Il suo invito è a chiedere aiuto. Il 10 aprile 2025, sul sito dell’Università della California di San Diego, Sara Bock, responsabile della comunicazione, spiega i meccanismi mentali che intrappolano: «Ti dici che è solo per un minuto, giusto per rimanere aggiornato. Ma poi una notizia tira l’altra. Disastri naturali, conflitti, crisi economiche ti sommergono. Prima che tu te ne accorga, è passata un’ora e il tuo cuore batte più forte. Perché non riesci a fermarti? Non sei il solo: è un’abitudine che si sta diffondendo».
Per capire meglio, Bock intervista Susan Tapert, esperta nello sviluppo cognitivo degli adolescenti, nominata nel 2022 tra le mille migliori scienziate al mondo. La domanda chiave è: perché siamo così attratti dalle notizie negative? «Il cervello ha un bias di negatività, un tratto evolutivo che ci rende più reattivi alle minacce – spiega Tapert –. Storicamente, essere attenti a pericoli come predatori o conflitti significava maggiori possibilità di sopravvivenza. È un retaggio del passato: le cattive notizie catturano e mantengono la nostra attenzione più intensamente delle buone notizie e le elaboriamo più profondamente».

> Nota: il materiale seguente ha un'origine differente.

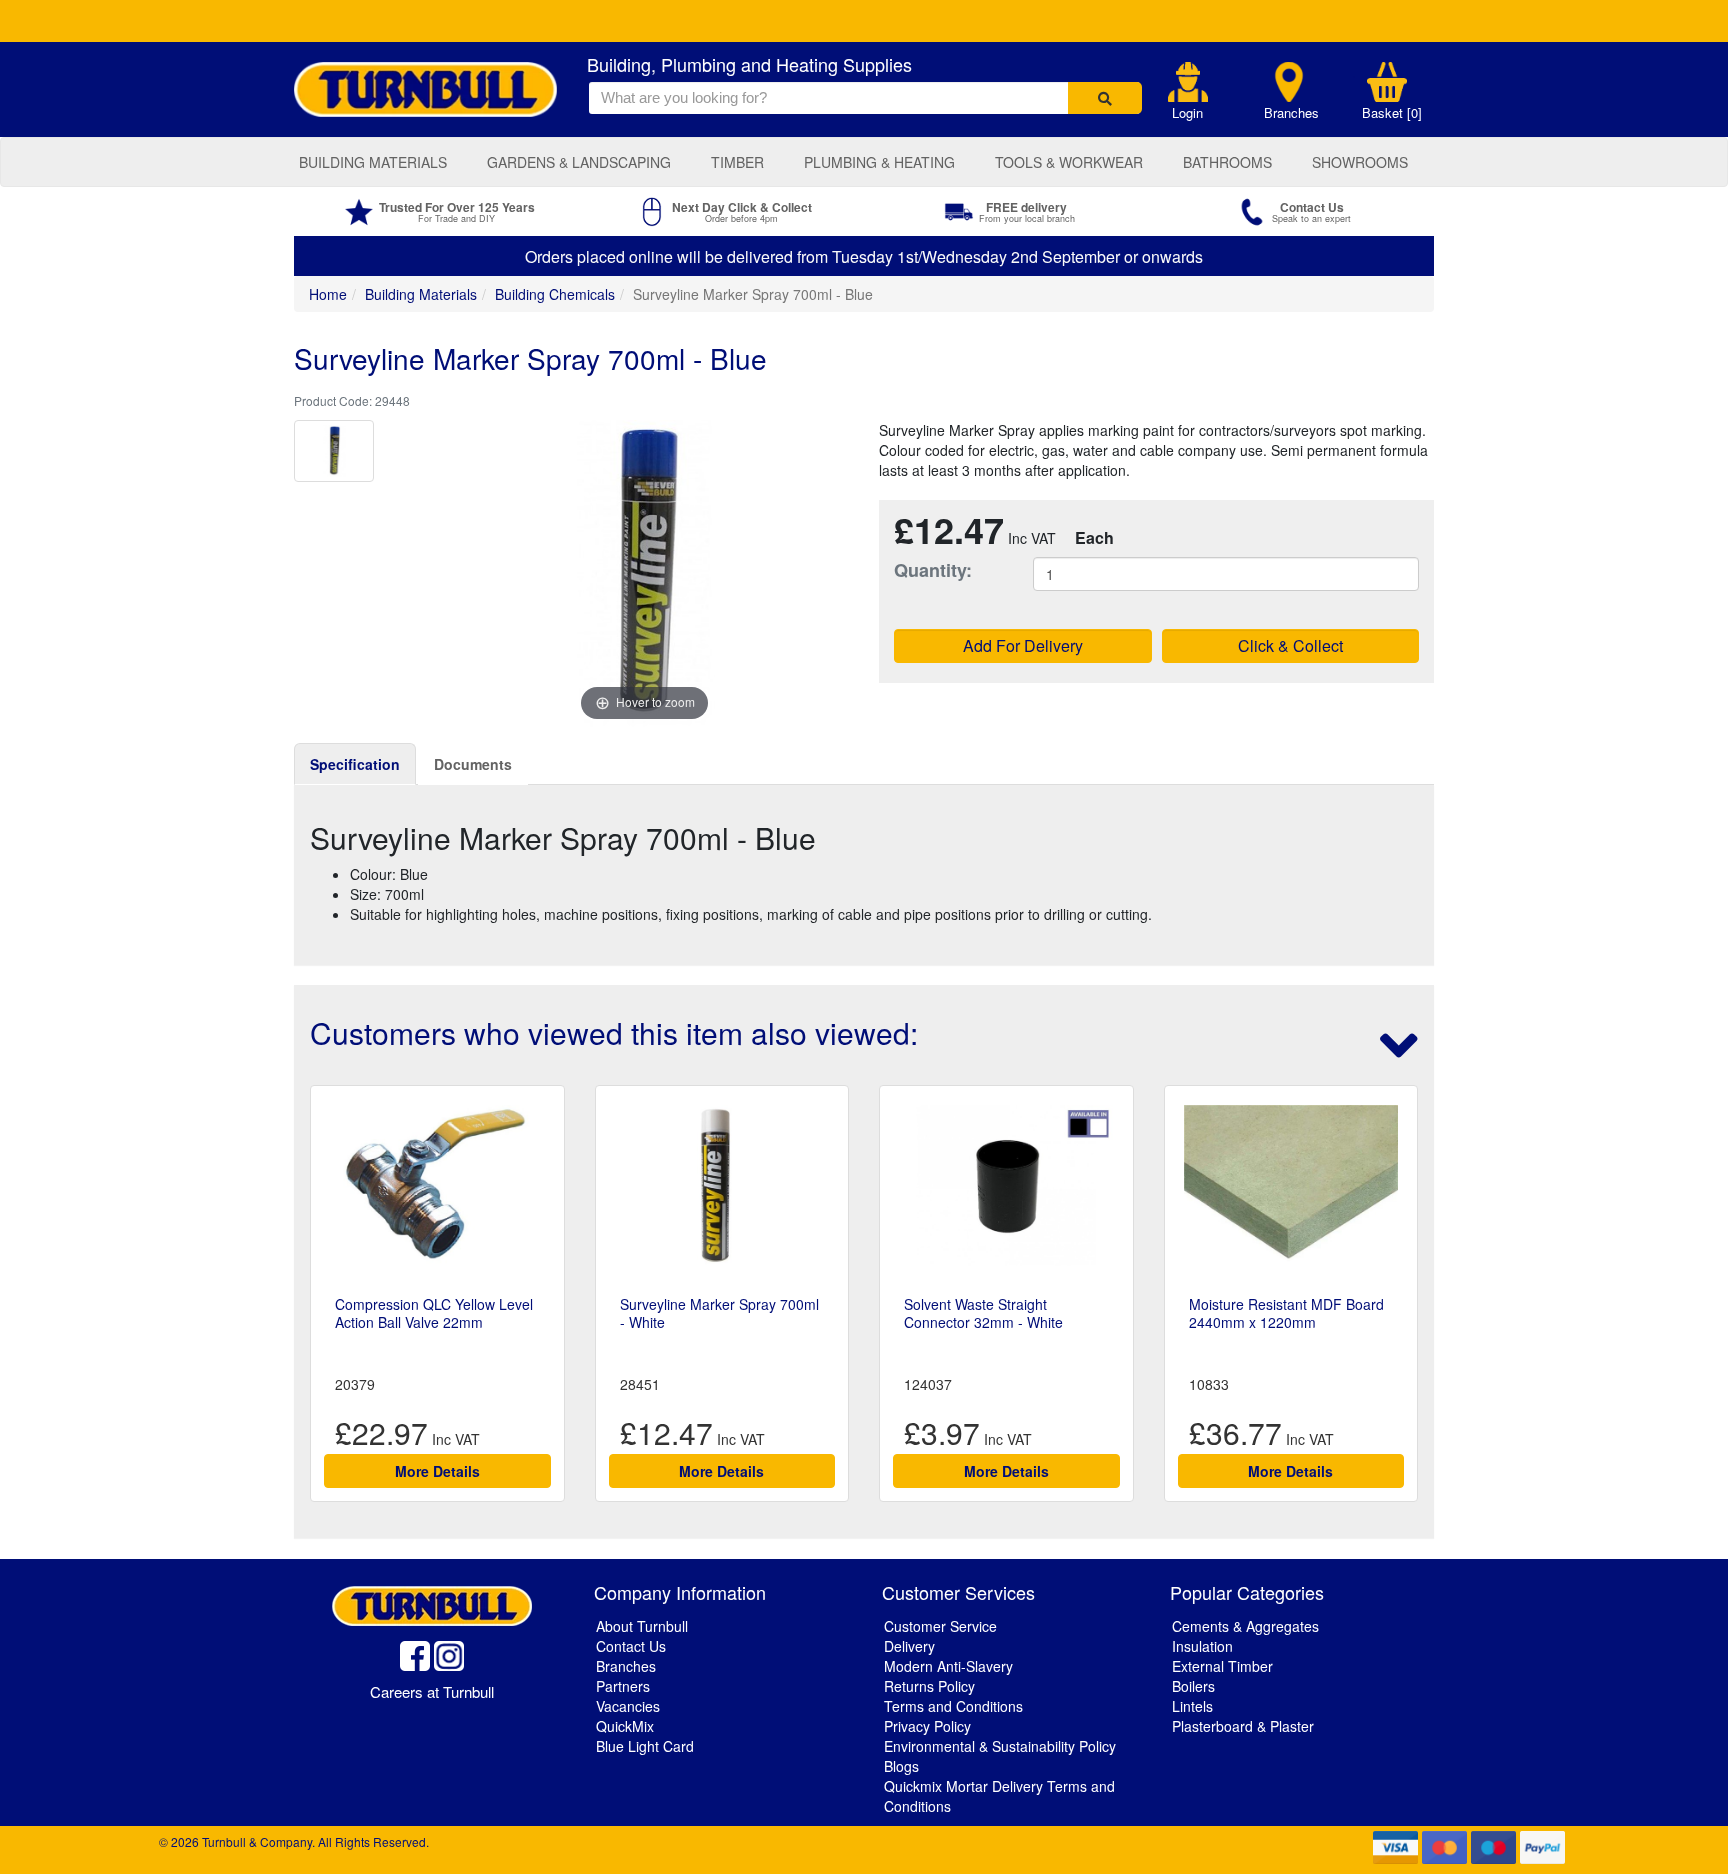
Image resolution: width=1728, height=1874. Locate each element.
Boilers (1193, 1686)
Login (1187, 113)
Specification (355, 764)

Se dunque di natura siamo più attratti dalle cattive notizie, l’algoritmo dei social, che ci ripropone in un loop infinito ciò su cui siamo più propensi a soffermarci, fa il resto. Oggi perfino su TikTok – sembra un paradosso – circolano video in cui ragazzi e ragazze mettono in guardia contro il doomscrolling, propongono strategie per disintossicarsi e invitano a scegliere alternative semplici: instead of doomscrolling, leggi, esci, chiama un amico. Sta forse nascendo una nuova consapevolezza critica proprio tra i più giovani, mentre noi boomer, pur essendo consumatori accaniti di tecnologia, spesso ignoriamo persino il termine doomscrolling?
L’Accademia della Crusca, che lo ha inserito tra le nuove parole, riporta anche l’analisi di Daniele Marchesi, psicologo che ogni giorno aiuta gli utenti su Instagram con la pagina lapsicologiaperte: «Con il doomscrolling si rischia di caricarsi di emozioni non proprie. Il pericolo è di farsi assorbire, perdendo il senso della realtà». Lo dobbiamo sapere tutti. E aiutare i nostri figli (e anche noi stessi) a riconoscere quando è il momento di dire: basta scorrere.